O universo ficcional de Flannery O'Connor é feito de sinistra violência. As suas personagens são dominadas por uma loucura contida que, a determinada altura, jorra em violência crua e vingativa. Francis Tarwater em The violent bear it away tenta a todo custo fugir a um destino determinado pelo seu tio-avô, um fanático profeta, que o raptou e o preparou para seguir o caminho do pão da vida.
O rapaz pressentia que era esse o cerne da loucura do seu tio-avô, essa fome, e o que secretamente temia era que tal condição, pudesse ser hereditária, vir um dia assaltá-lo por dentro, e então seria desmanchado pela fome tal qual o velho, possuidor de um estomâgo com fundo roto de maneira que nada pudesse sará-lo ou enchê-lo, excepto o pão da vida.

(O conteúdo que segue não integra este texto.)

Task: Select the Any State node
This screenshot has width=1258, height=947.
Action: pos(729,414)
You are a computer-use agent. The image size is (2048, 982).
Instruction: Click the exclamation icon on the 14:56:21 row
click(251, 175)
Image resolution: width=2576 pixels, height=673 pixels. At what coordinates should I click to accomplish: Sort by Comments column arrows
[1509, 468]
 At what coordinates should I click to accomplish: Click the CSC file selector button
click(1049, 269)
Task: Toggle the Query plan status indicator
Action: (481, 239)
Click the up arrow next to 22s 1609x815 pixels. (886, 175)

Quando aquele, por fim, morre, Tarwater procura escapar a esse destino. Todavia, essa fome ingénita devora-o e domina-o, sem que este lhe possa escapar. Neste processo de aceitação, a personagem, querendo defender-se, espalha destruição e morte: o afogamento de Bishop no lago e, depois, o fogo que este vai deixando no seu rasto. Não é só a violência por ele gerada, mas também a violência que ele atrai a si. Por fim, é encurralado e acaba, entre as labaredas altas de Milton, por se reconciliar com a sua condição maldita. E é assim que toma o trajecto inverso da estrada, como um condenado.